Alle 19,30 erano due i morti accertati – un uomo e una donna – mentre si cercavano ancora i 6 dispersi, tra cui due bambini.

In serata òevittime erano salite a tre (due estratti, una persona individuata) e cinque dispersi.

Interrotta la Vesuviana
È stata interrotta la linea Vesuviana che passa nei pressi dell’edificio coinvolto nel crollo e che è costruito a ridosso di una linea ferroviaria. Secondo testimoni, poco prima del crollo era passato un treno.

Ipotesi di reato: crollo colposo

Sul luogo del crollo sono sopraggiunti il procuratore aggiunto Pierpaolo Filippelli e il sostituto Andreana Ambrosino.

La Procura di Torre Annunziata intanto ha aperto un fascicolo d’inchiesta per crollo colposo, ipotesi di reato alla quale si potranno aggiungere altre accuse. Sono stati visionati e acquisiti i primi documenti messi a disposizione dall’ufficio tecnico comunale sui lavori in corso ai primi due piani del palazzo crollato all’alba di questa mattina.

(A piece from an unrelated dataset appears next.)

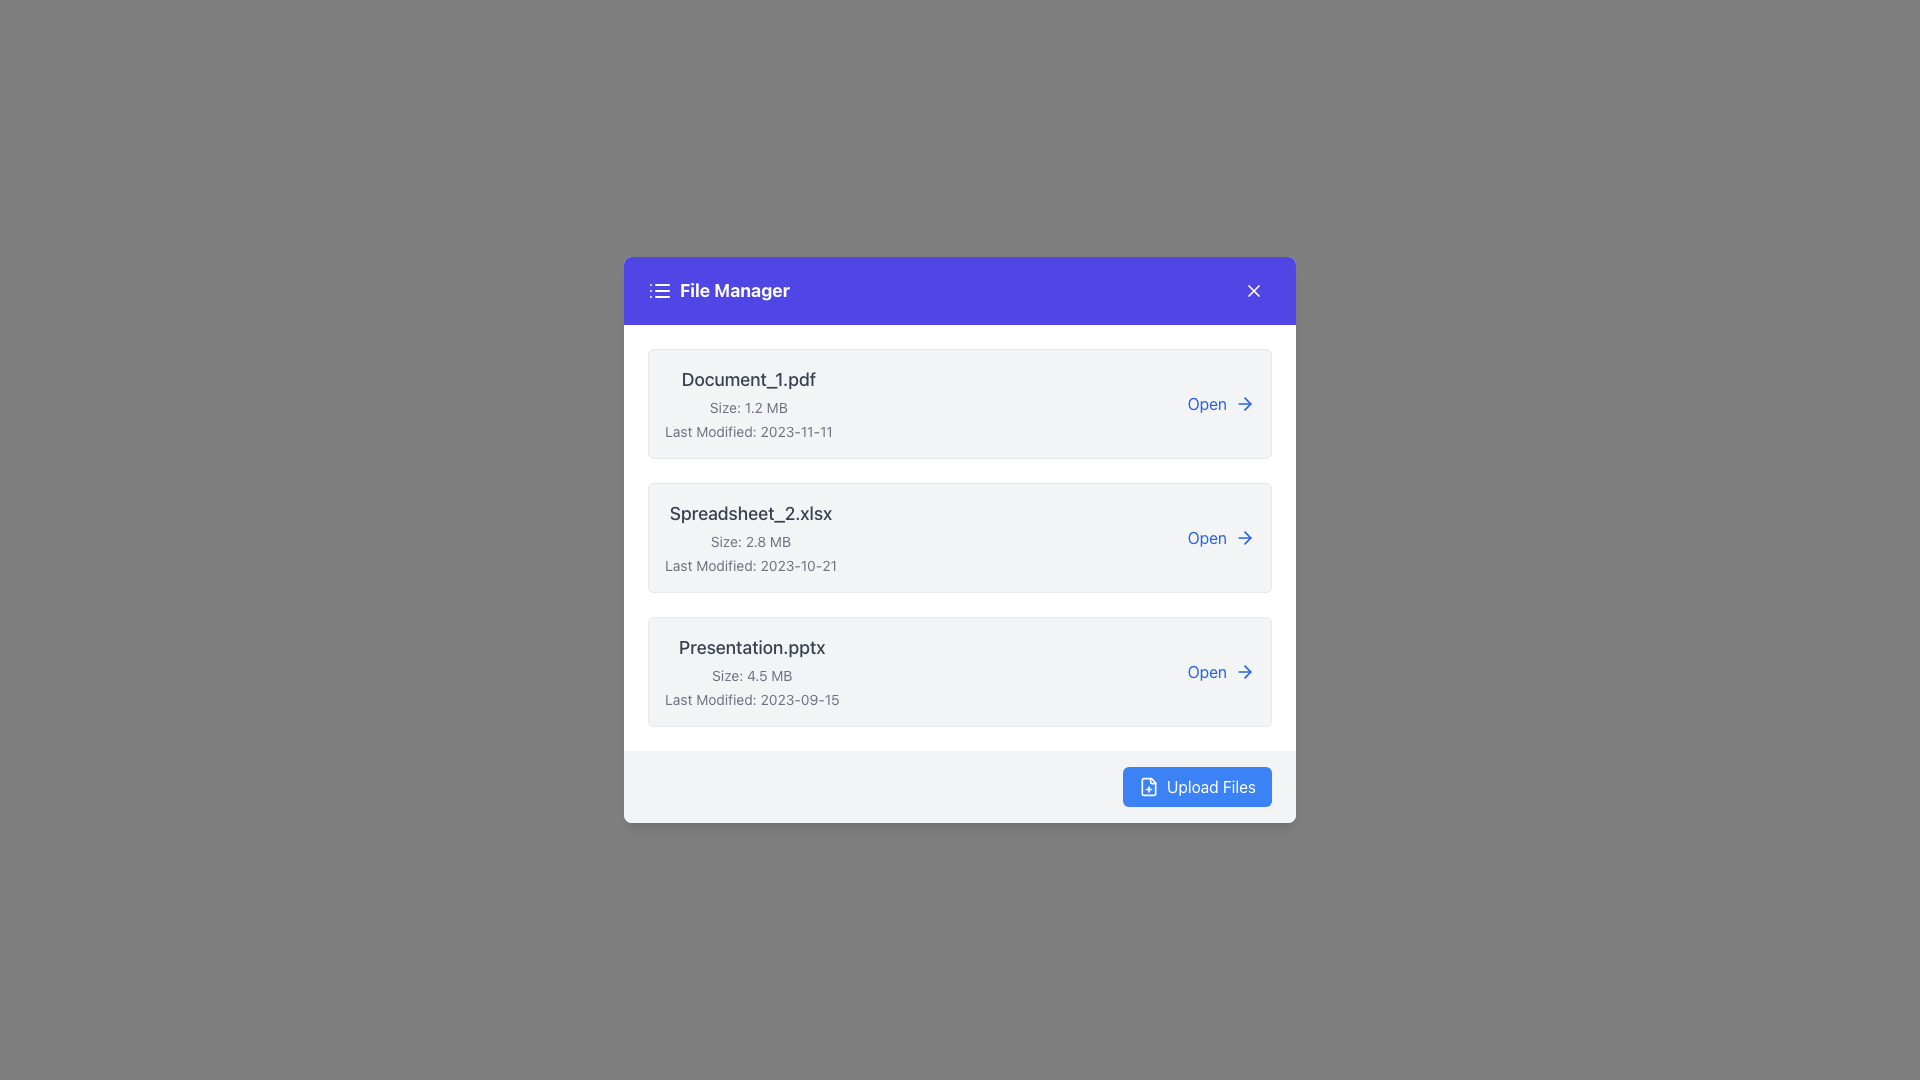  Describe the element at coordinates (1220, 404) in the screenshot. I see `the button located at the rightmost part of the first entry in the list, which opens 'Document_1.pdf', to trigger visual feedback` at that location.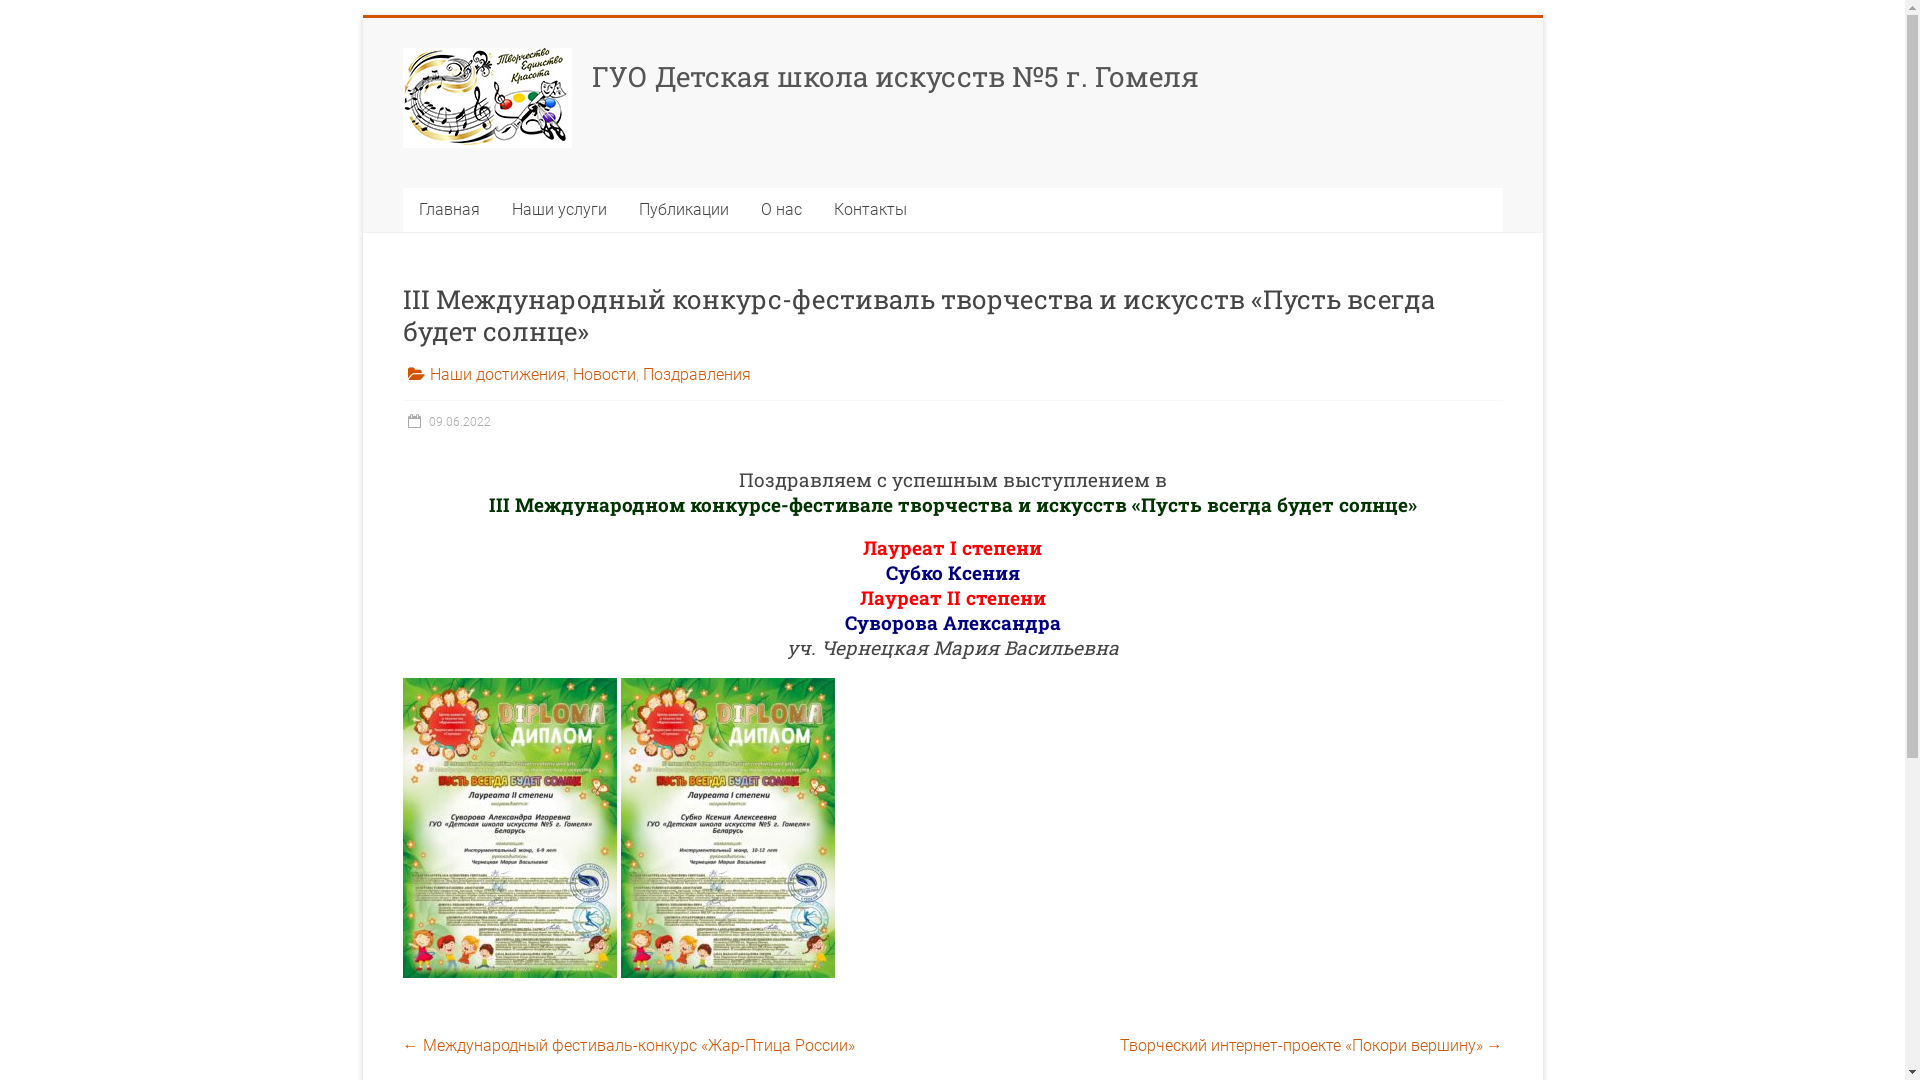 Image resolution: width=1920 pixels, height=1080 pixels. What do you see at coordinates (401, 420) in the screenshot?
I see `'09.06.2022'` at bounding box center [401, 420].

La notizia del crollo di stamattina

Una palazzina di quattro piani è crollata a Torre Annunziata, un grosso centro in provincia di Napoli. Secondo i vigili del fuoco, nel crollo ci sarebbero coinvolte tre famiglie, per un totale di otto persone.

Il crollo è avvenuto in una zona con costruzioni degli anni 70, quindi abbastanza recenti. Il luogo dove è avvenuto si chiama Rampa Nunziante (nell’area di Torre Nord), che conduce direttamente a mare ed è attraversata dalla ferrovia.
E, infatti, la linea ferroviaria Vesuviana, che passa nei pressi della palazzina crollata, è stata interrotta.

Lo sbriciolamento all’alba

Il crollo si è verificato intorno alle 6 di questa mattina. Tutti gli abitanti della palazzina, tra cui diversi bambini, dormivano e si teme che siano rimasti sepolti tra le macerie.

Una mamma con due bambini sarebbe riusciti a mettersi in salvo. A cedere il terzo e quarto piano della palazzina, dove risiedevano 3 nuclei familiari. Le forze dell’ordine stanno scavando tra le macerie a mani nude, per evitare di provocare danni a eventuali feriti. Anche diversi cittadini sono accorsi per prestare soccorso.